Electric vehicles run solely on electricity, propelled by one or more electric motors powered by rechargeable battery packs. However, the range is typically limited to 60-120 miles on a full charge, although a few models can go 200-300 miles like the Tesla Models S90D and P90D but also cost $85,000 upwards. Another problem is that fully recharging the battery pack can take 4-8 hours. Even a “fast charge" to 80% capacity can take about 30 minutes.
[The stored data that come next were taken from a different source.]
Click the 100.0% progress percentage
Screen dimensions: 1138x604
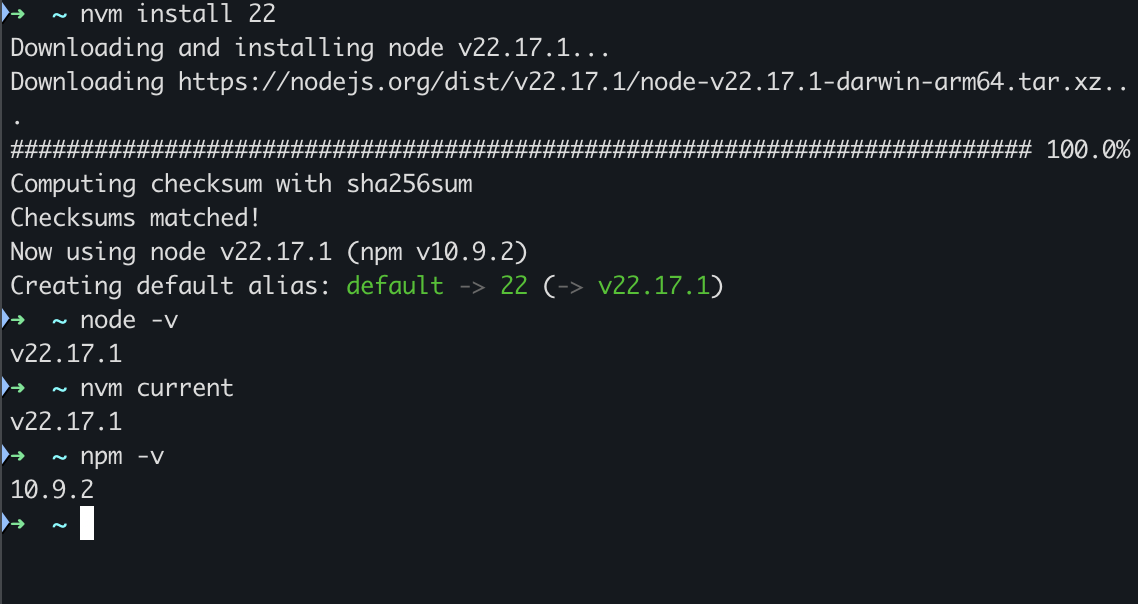[1087, 150]
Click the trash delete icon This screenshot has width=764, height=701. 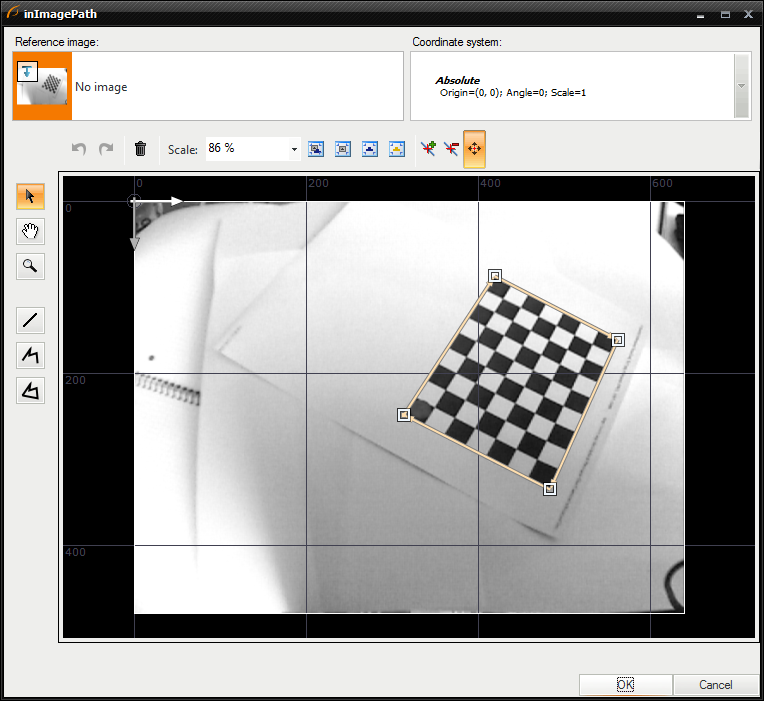140,149
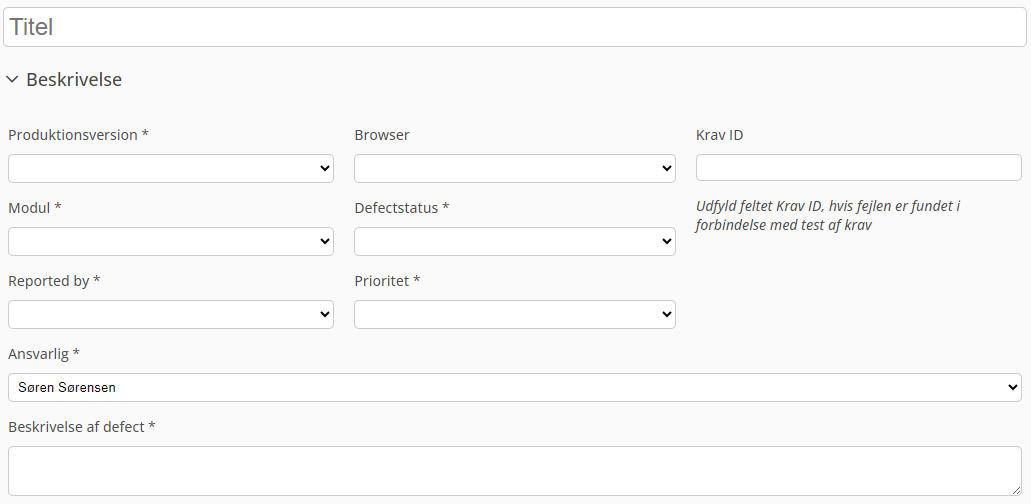Open the Reported by dropdown
The width and height of the screenshot is (1031, 504).
171,315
Besides, large battery packs are expensive and may need to be replaced once or more during the life of the vehicle, not to mention that battery packs are heavy and take up considerable space—similar to how CNG (compressed natural gas) kits fill up the boot space.
The lack of available charging infrastructure in many places, and the much greater amount of time required to recharge a car compared to simply filling a gas tank have also been cited as drawbacks.
The researchers acknowledged that electric vehicles have their fair share of critics, who cite range anxiety as a barrier to transportation electrification. However, they claim in their study that the vast majority of cars on the road consume no more energy in a day than the battery energy capacity in affordable electric vehicles available today.
These numbers, the researchers said, represent a scenario in which people would do most of their recharging overnight at home, or during the day at work; so for such trips, lack of infrastructure was not really a concern. Vehicles such as the Ford Focus Electric or the Nissan Leaf—whose sticker prices are still higher than those of conventional cars, but whose overall lifetime costs end up being comparable because of lower maintenance and operating costs —would be adequate to meet the needs of the vast majority of US drivers.
The study cautions that for electric vehicle ownership to rise to high levels, the needs of drivers have to be met on all days. For days on which energy consumption is higher, such as vacations, or days when an intensive need for heating or cooling would sharply curb the electric vehicle’s distance range, driving needs could be met by using a different car (in a two-car home), or by renting, or using a car-sharing service, according to the MIT press statement.
Even as batteries improve, there will continue to be a small number of high-energy days that exceed the range provided by electric vehicles, the researchers point out.
For these days, they advocate the use of other powertrain (those parts that transfer a vehicle’s power from the original source of energy to the surface of the road) technologies.
The study also helps policy-makers to quantify the “returns" to improving batteries through investing in research, for example, and the gap that will need to be filled by other kinds of cars, such as those fueled by low-emissions biofuels or hydrogen, to reach very low emissions levels for the transportation sector.